Saturday, January 1, 2011

Of Pocket Knives and Paring Knives: Peeling Our Own Apples




Clifford at Red Stick Rant posted this morning about the outrageous case of a girl suspended from school for having an eating utensil in her lunch bag: "On The Cutting Edge Of The Nanny State". I posted a reply there but decided to expand it a bit here.

I still have - and carry - the little pocketknife my grandfather gave me when I was 7 or 8. In the 1960s, a pocketknife was an essential tool and every pocket and pocketbook had one, children as well as adults. This is a small 2" two-blade knife with a yellow marbleized handle. That's it in the photo above. I don't carry or use weapons. I use TOOLS. My knife is a tool.

The main thing my pocketknife was used for in my youth was removing splinters and stickers and bee stingers. Over the years, it also trimmed loose threads, sharpened pencils, cut fruit, trimmed hangnails, opened letters, cut patches for bicycle inner tubes, scraped gum off the soles of shoes, uncorked a wine bottle, dug an arrowhead out of the ground, loosened and tightened screws, pried off lids, opened tamper-proof packaging...

My boys each got their own little pocketknife around the same age. It was a ritual that every boy's grandfather or father gave them their first good pocketknife - the all-purpose tool they would carry with them and treasure for the rest of their lives.

A modern pocket knife is the exact same tool that a worked bit of flint is. It is a fundamental human belonging: the use of a knife predates the harnessing of fire! A knife is an inseperable component of human natural history. It is as essential as shelter and to human life: our first tool is still the ultimate tool.
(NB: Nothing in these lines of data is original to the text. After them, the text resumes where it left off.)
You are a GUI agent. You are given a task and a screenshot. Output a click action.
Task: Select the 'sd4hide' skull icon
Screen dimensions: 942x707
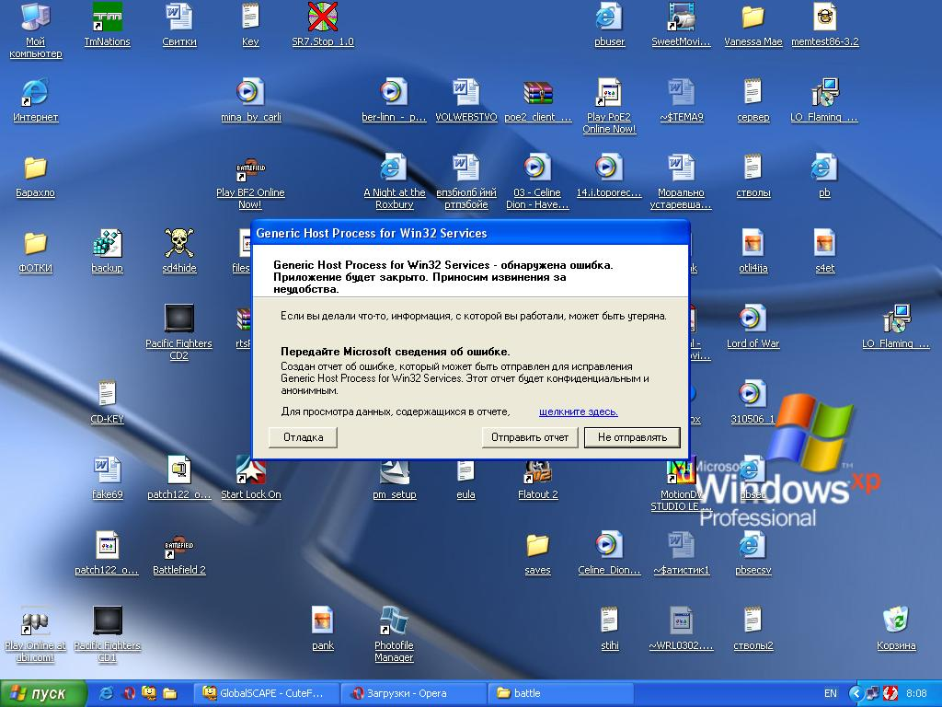click(178, 244)
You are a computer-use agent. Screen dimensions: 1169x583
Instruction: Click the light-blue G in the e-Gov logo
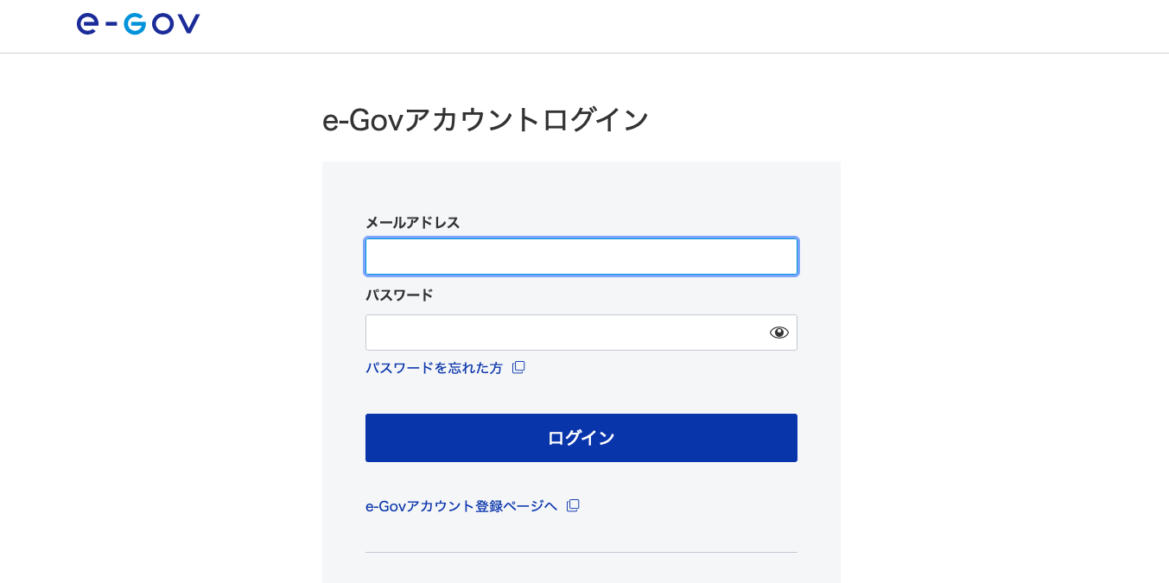(x=135, y=24)
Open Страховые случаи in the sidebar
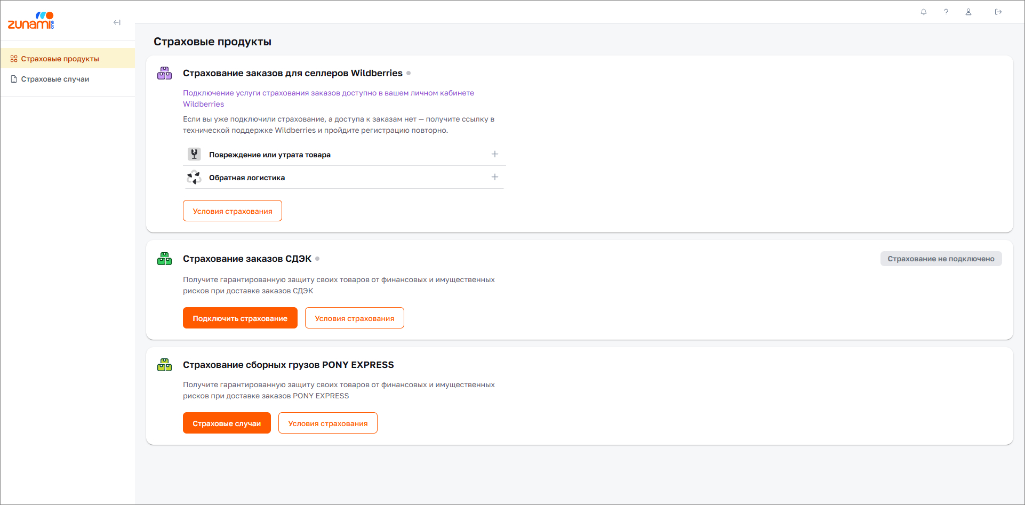 pyautogui.click(x=55, y=79)
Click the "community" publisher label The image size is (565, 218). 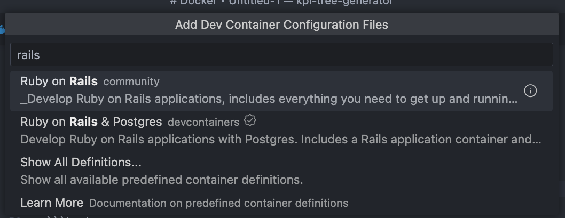coord(131,82)
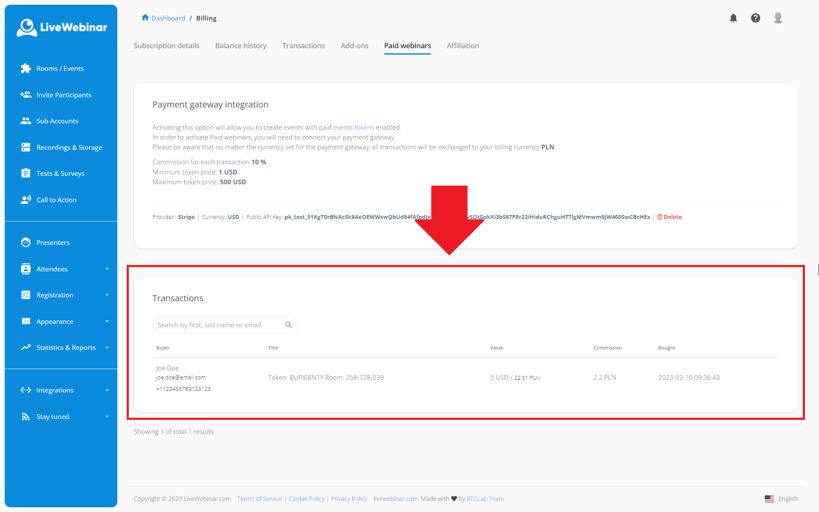Click the help question mark icon
Image resolution: width=819 pixels, height=512 pixels.
[x=755, y=18]
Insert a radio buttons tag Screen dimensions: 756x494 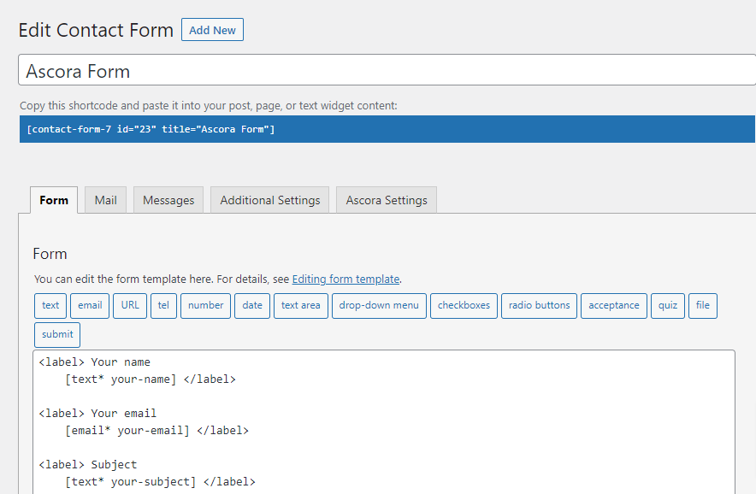539,305
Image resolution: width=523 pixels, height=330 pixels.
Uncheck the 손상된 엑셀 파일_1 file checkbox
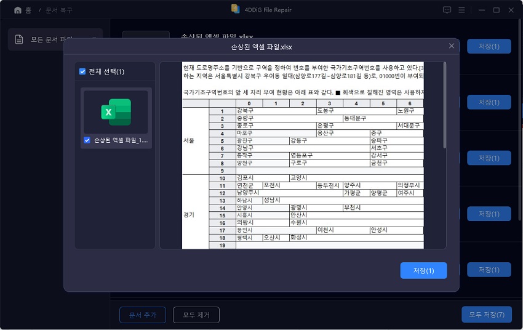(x=87, y=140)
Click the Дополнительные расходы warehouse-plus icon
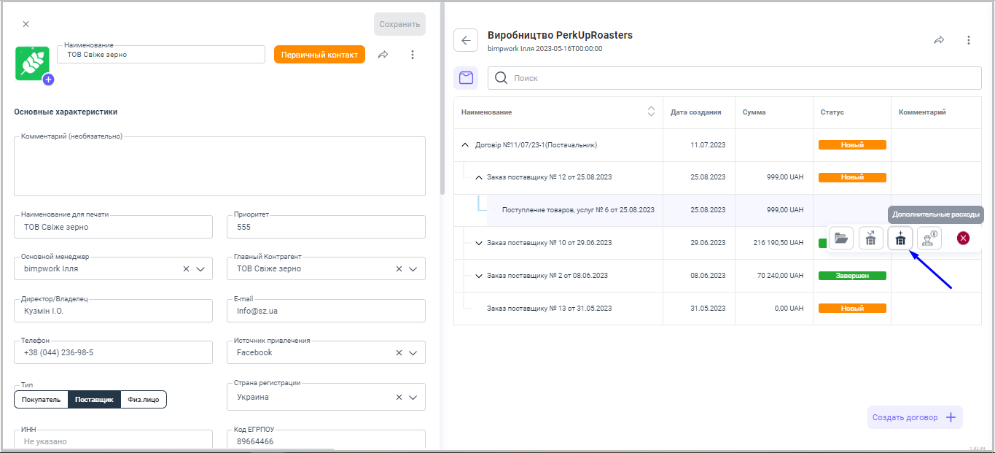The height and width of the screenshot is (453, 995). coord(900,239)
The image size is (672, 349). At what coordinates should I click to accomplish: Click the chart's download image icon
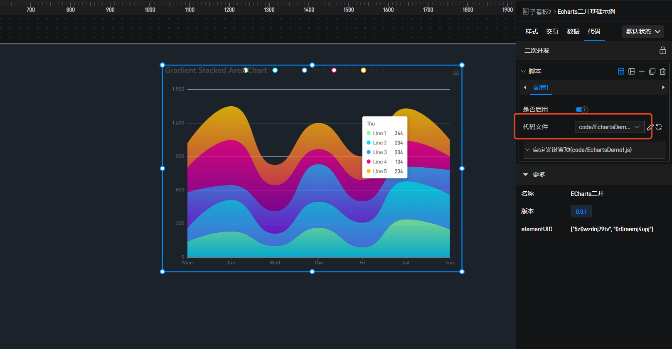click(x=456, y=72)
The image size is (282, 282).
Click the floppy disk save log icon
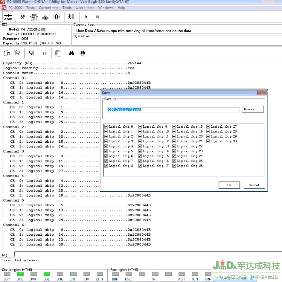point(31,53)
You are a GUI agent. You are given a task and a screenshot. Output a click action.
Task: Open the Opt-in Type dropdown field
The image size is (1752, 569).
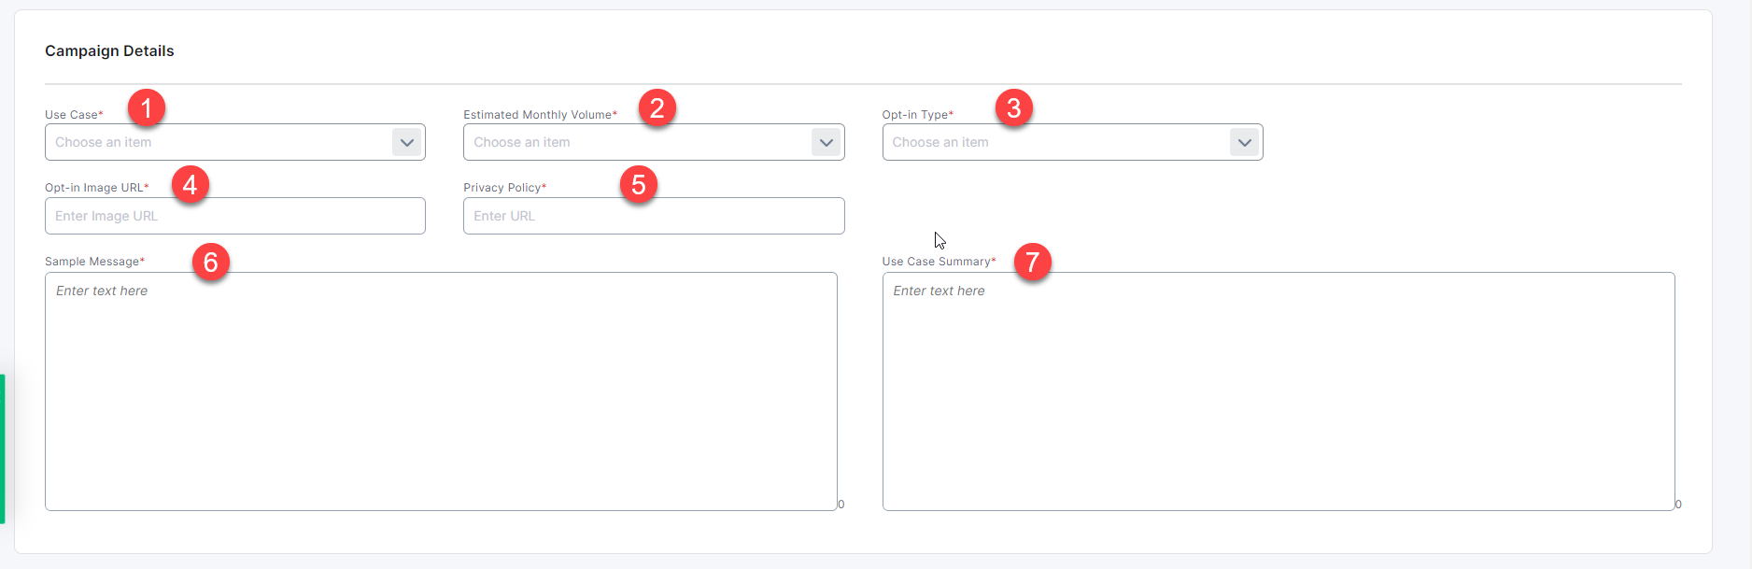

A knife is not a weapon: a person intent on injury is a weapon, and they will find a tool for their purpose, whether that be a stick or a string, their own strength or something else.

Children as well as adults have a right to feel competent to manipulate their environment and provide for their own needs - including their need to peel fruit, sharpen their pencil, trim their fingernails, and frankly, to carve their initials in a tree in a heart with their first love.

(And furthermore, I think a high school kid should have a right to not have secret searches of their belongings by strangers, but that's another issue).

Clifford posted a link to KnifeRights.org and I haven't looked through it yet, but the front page has an endorsement from Ted Nugent.

It is outrageous that in the United States of America of all places, we should have to join PACs in order to preserve our ancient and uninterrupted human right to make and own and carry and use the tools that fundamentally define not only human cultures, but earthly humanity itself.

I could say a lot more, but playwright James Goldman gave the best words to Eleanor of Aquitaine (played definitively by Katherine Hepburn) in The Lion in Winter:

"Of course he has a knife. He's always has a knife. We all have knives. It's 1183 and we're barbarians. How clear we make it.

"Oh, my piglets, we are the origins of war -- not history's forces, nor the times, nor justice, nor the lack of it, nor causes, nor religions, nor ideas, nor kinds of government, nor any other thing.

"We are the killers."

The vast majority of us are not as disfunctional and violent as those characters. For 99.99999999999999% of Americans, a knife is just an eating utensil, a paring knife is just a tool for peeling an apple.

And I think I have a human right to cut my own meat, and peel my own apples, whether I am at school or at home, whether I am 10 years old or 110.